(Passage shown begins)

About 35 years ago, visitors to the Waukegan Municipal Beach saw nothing but sand and Lake Michigan beyond Seahorse Drive. Then, a movement began to let the area return to its natural state.
Lisa May, the city’s lakefront coordinator, said sand dunes that were once there began to sprout from a root system that remained beneath the sand, thus restoring the natural habitat. A conservation easement was also put in place to keep the dunes in perpetuity.
“It was Mother Nature taking back her territory,” May said. “Mother Nature does what she wants, and she always wins. As far as I know, the dunes were there when the lakefront was a heavily industrial area.”
Located a few hundred yards south of a decommissioned coal-burning electric-generating plant, Catherine Game, the executive director of the Brushwood Center at Ryerson Woods, said she thinks the dunes will make an excellent theme for an exhibit this summer.
“This is real cool,” Game said. “This is a real opportunity to tell the story of the Waukegan Dunes through art. It’s pretty astounding. There are three coal ash ponds (nearby) and (the dunes) continue to thrive.”
Brushwood is currently seeking artists to submit work for its show, “In the Shadow of Coal — Botanical Treasures of the Waukegan Dunes,” which will run for seven weeks this summer in Riverwoods telling the story of hundreds of species growing there.
Game said artists can find a link on the Brushwood website that lists all the plant species around the dunes to help them decide what to craft into art and in which medium. It is open to all media.
Done in conjunction with the Driehaus Museum in Chicago, she said artists must craft their work and submit it for the juried show by June 8. The exhibit opens July 13 and closes Aug. 31. Selected artists will be able to sell their creations through the event.
Selected both for its botanical diversity and the environmental challenges of the area, hundreds of plant species grow from the sand in an area that was once a heavily industrial area whose factories left five Superfund sites, according to Brushwood’s call for artists.

(Passage shown ends)
(Data records begins)

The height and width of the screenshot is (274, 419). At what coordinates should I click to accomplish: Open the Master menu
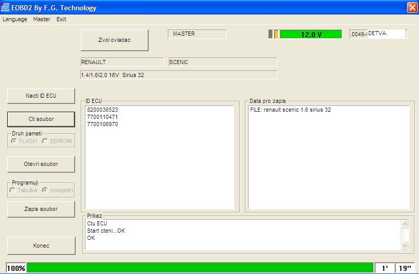click(41, 19)
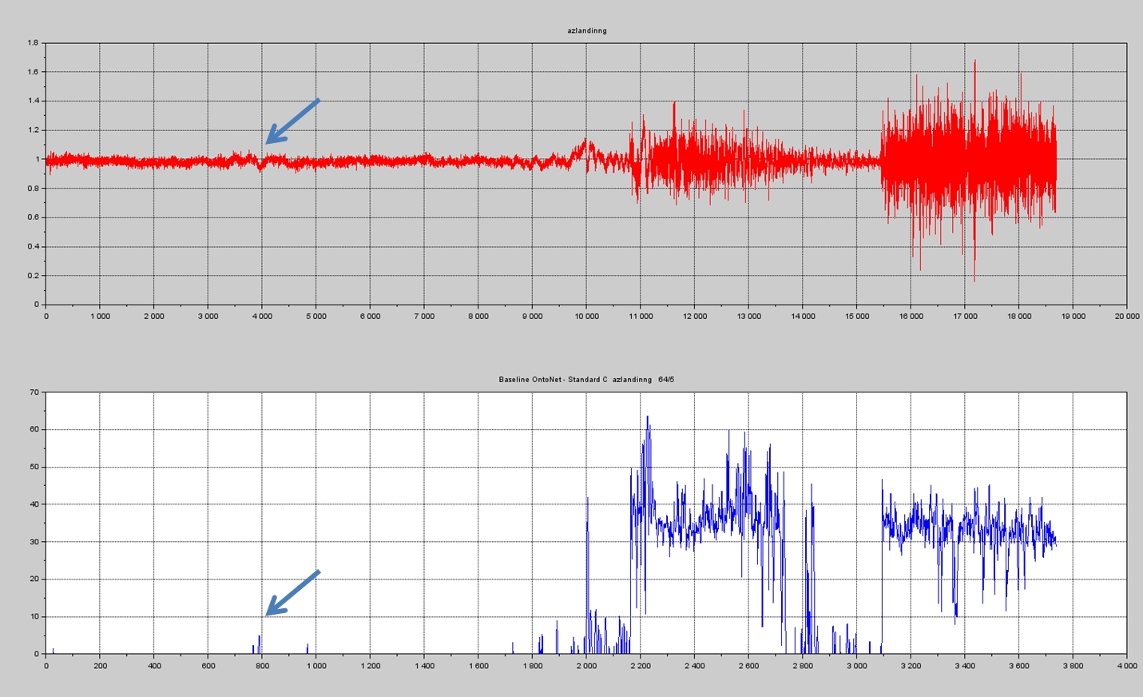Click the small blue spike near 800
Screen dimensions: 1143x697
point(259,639)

(Data records ends)

• Work task A:
Retype the portion of the Waukegan Dunes article that begins with the words containing "Brushwood is currently" and ends with "through the event.".
• Work task B:
Write what comes next in the article on the Waukegan Dunes, picking up after its final sentence.
This material has no connection to the article about the Waukegan Dunes.

• Task output A:
Brushwood is currently seeking artists to submit work for its show, “In the Shadow of Coal — Botanical Treasures of the Waukegan Dunes,” which will run for seven weeks this summer in Riverwoods telling the story of hundreds of species growing there.
Game said artists can find a link on the Brushwood website that lists all the plant species around the dunes to help them decide what to craft into art and in which medium. It is open to all media.
Done in conjunction with the Driehaus Museum in Chicago, she said artists must craft their work and submit it for the juried show by June 8. The exhibit opens July 13 and closes Aug. 31. Selected artists will be able to sell their creations through the event.

• Task output B:
“The fact that this scrap of nature has survived and thrived thanks to community engagement is significant, not just for its biodiversity, but also because of its location next to a recently closed coal plant, where remaining coal ash ponds continue to leach toxic pollutants,” the call for artists said.
Along with the art, the exhibit will show what proximity to the pollution has done to the area around the dunes as well as the dangers, not only the plants face but also the challenges to the surrounding community.
Before the harbor was built and factories were established in the 19th century, May said the dunes were likely there, though how they looked is unknown. The art from the exhibit will help tell the story of what is there now for future generations.
David Motley, the city’s public relations director, said when he worked at the beach as a lifeguard in his teens, the plants of the dunes were not there. The city kept it purely as a beach.
May said the root systems were so deep, that the plants had no problem sprouting through the sand and continuing to grow. She helped Heeyoung Kim, a botanical artist who heads Brushwood’s Botanical Art Academy, and her students identify many of the plants at the dunes last summer.